There is no doubt that Chirac would also be on trial if it were legally possible: He is protected by his immunity as head of state. According to Le Point (Feb. 5), “Juppé’s heavy sentence has struck his [Chirac’s] system like a shot in the heart.” The rival L’Express (Feb. 8) said that the judges “clearly wanted to teach a republican and democratic lesson.”
On the weekend after sentencing Juppé, one of his judges revealed that she and her two colleagues were the victims of harassment. “Our offices have been regularly ‘visited’ over these last months,” Catherine Pierce told Le Parisien (Feb. 1). “Our work computers were gone through.

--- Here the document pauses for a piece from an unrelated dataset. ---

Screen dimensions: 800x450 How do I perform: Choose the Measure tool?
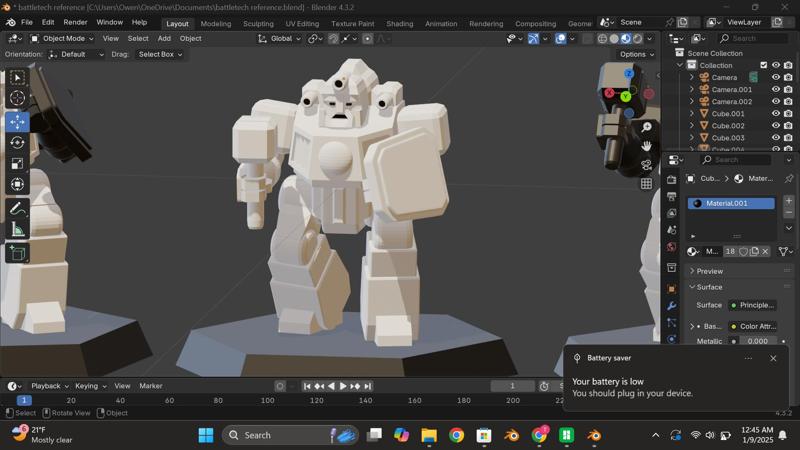coord(17,230)
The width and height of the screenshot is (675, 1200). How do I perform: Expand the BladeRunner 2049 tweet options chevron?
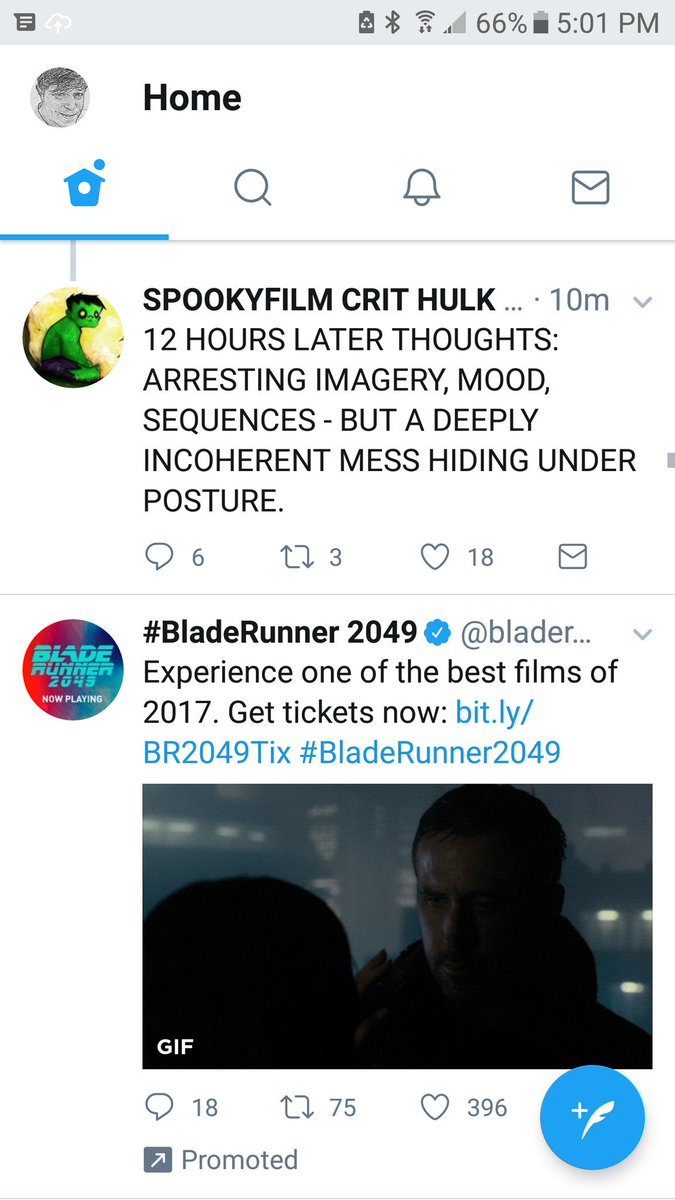click(x=643, y=634)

We also think our telephones were tapped.” Pierce did not notify the prosecutor immediately, she later told L’Express (Feb. 12), “because we thought the origin of the taps was official or governmental.”
In a move widely interpreted as an attempt to undermine the judges’ authority, Chirac created his own investigative panel to probe their complaints.
Chirac has already paid a political price for the Juppé affair. A poll in Le Point (Feb. 12) showed that 51 percent of the respondents have a favorable view of the president—down from 58 percent previously. The “prime beneficiary” of Chirac’s declining standing, noted the regional daily Nice-Matin (Feb. 7), is likely to be the right-wing National Front, which is anti-immigration and anticorruption. Its leader, Jean-Marie Le Pen “has practically no need to campaign.”
“The symbol of insolent impunity—isn’t it the president of the Republic himself?” asked Le Pen in an interview published in his party magazine, Français d’Abord (Jan. 30). A press release on the magazine’s Web site (Feb. 3) predicted that French voters “will punish…the arrogant dishonesty of these princes who do not know how to govern us.”